U23-Meister Max Brandl gilt als großes Talent
Max Brandl, hier in Stellenbosch ©Küstenbrück/EGO-Promotion

Im Blick auf die UCI Mountainbike-Weltmeisterschaften 2020 in Albstadt wird auch der Mercedes-Benz Weltcup in knapp vier Wochen zu einer Leistungsschau für die deutschen Talente. Am höchsten gehandelt wird der U23-WM-Dritte und Deutsche U23-Meister Max Brandl, der in Freiburg studiert. Außer ihm gibt es noch ein paar andere, die in die Fußstapfen von Cannondale-Profi Fumic treten könnten.

 

Es war 2013 als Markus Schulte-Lünzum in Albstadt das U23-Rennen gewann und im gleichen Jahr die Gesamtwertung der Nachwuchs-Kategorie. Damit verband sich die Hoffnung, dass bei den Herren im deutschen Lager endlich einer die Lücke zu den beiden Weltklasse-Fahrern Manuel Fumic und Moritz Milatz schließen könnte. Milatz hat seine Karriere vergangenes Jahr beendet, Fumic wird wohl nur noch bis zur Olympia 2020 weiter machen.

 

Fünf Jahre später ist das nicht wirklich passiert. Schulte-Lünzum wurde 2017 in Albstadt 14. , doch das war ein Ausreißer nach oben. Immer wieder warfen den Mann aus dem Münsterland Stürze, Defekte und Verletzungen zurück. Vielleicht auch der Druck, den er sich selber macht.
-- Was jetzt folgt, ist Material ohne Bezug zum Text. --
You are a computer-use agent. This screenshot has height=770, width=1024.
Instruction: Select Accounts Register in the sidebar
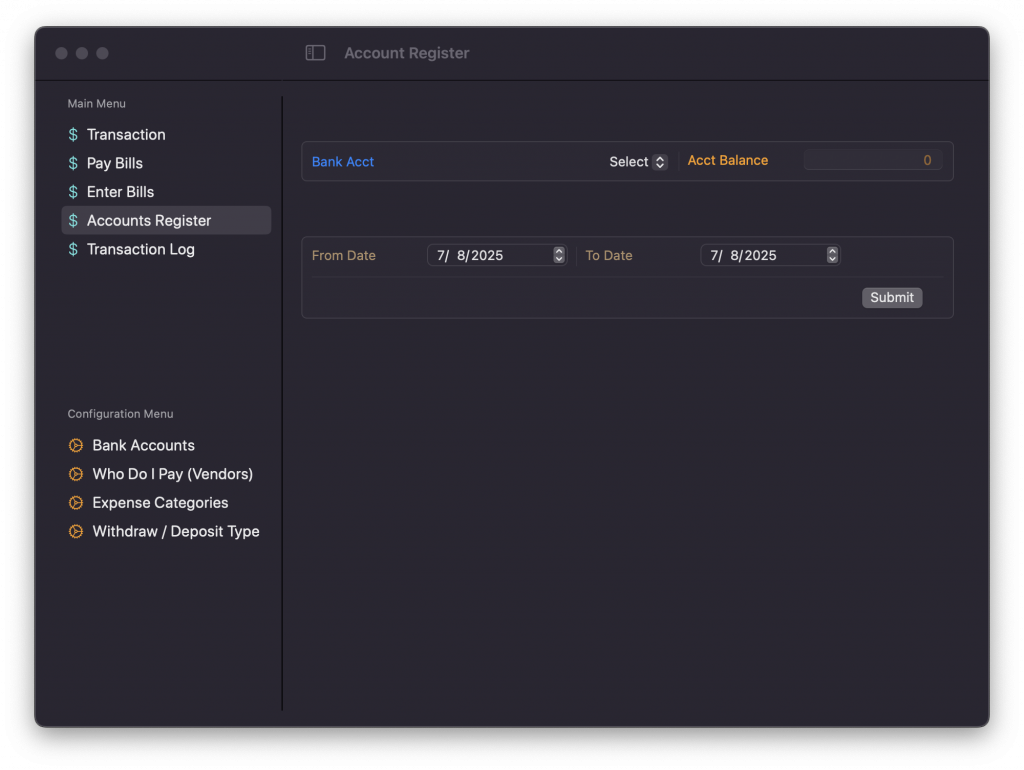point(149,221)
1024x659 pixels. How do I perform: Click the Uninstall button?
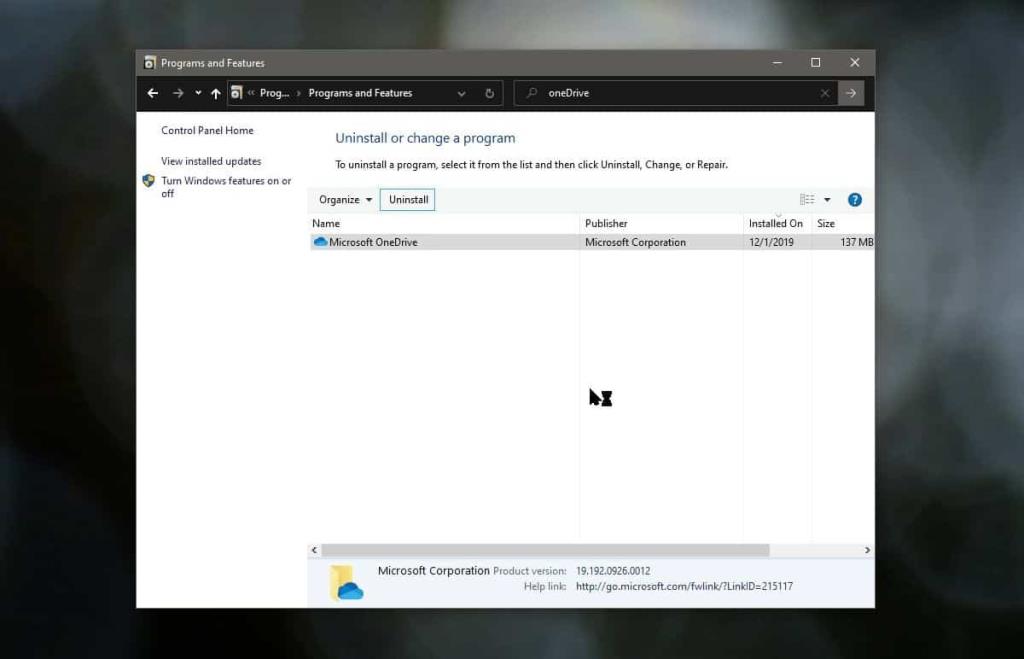pyautogui.click(x=407, y=199)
Auch wenn der Halterner mit 26 Jahren natürlich noch nicht am Ende der Fahnenstange angelangt ist, so hält man in den Reihen des Bund Deutscher Radfahrer doch auch Ausschau nach dem nächsten Talent.

 

Bei Lukas Baum aus Neustadt/W., der als Junior Welt- und Europameister wurde, haben sich die Hoffnungen in den vier Jahren der U23-Kategorie nicht erfüllt. Bei Luca Schwarzbauer, Vize-Europameister und Junioren-WM-Dritter kam in der U23 Sand ins Getriebe, er befindet sich auf einem mühsamen Weg zurück dahin, wo man ihn mit seinem Talent eigentlich verorten würde. Immerhin scheint es langsam vorwärts zu gehen und im U23-Weltcup-Rennen am 19. Mai könnte der Nürtinger die Top-Ten knacken.

 

Max Brandl: Ein Talent mit Luft nach oben

Auf der Suche nach einem möglichen Fumic-Nachfolger stößt man unweigerlich auf Max Brandl. Ähnlich wie Baum und Schwarzbauer bringt auch er aus der U19 Medaillen mit.

Team-Gold und Einzel-Bronze bei der EM, Silber bei der WM waren es 2015. Doch ihm ist der Übergang in die U23 gelungen. 2017 holte er sich im zweiten U23-Jahr bei der WM die Bronze-Medaille und verbuchte einen zweiten Rang beim Weltcup in Lenzerheide.

 

Glaubt man seinem persönlichen Trainer Marc Schäfer, dann hat Max Brandl vom Trainingsaufwand her „noch viel Luft nach oben“. Der Nachwuchs-Bundestrainer versucht mit dem noch 20-Jährigen das Biologie-Studium an der Universität Freiburg und den Leistungssport in eine sinnvolle Balance zu bringen. Ohne zu überziehen.

 

Max Brandl, der aus Lohr am Main stammt, gilt als mental stark und fokussiert. Brandl gilt als Sportler, der seine Rennen mit klarer Strategie angeht, die auf sein jeweils aktuelles Leistungsvermögen zugeschnitten ist. Zudem gehört er fahrtechnisch zu den Besten.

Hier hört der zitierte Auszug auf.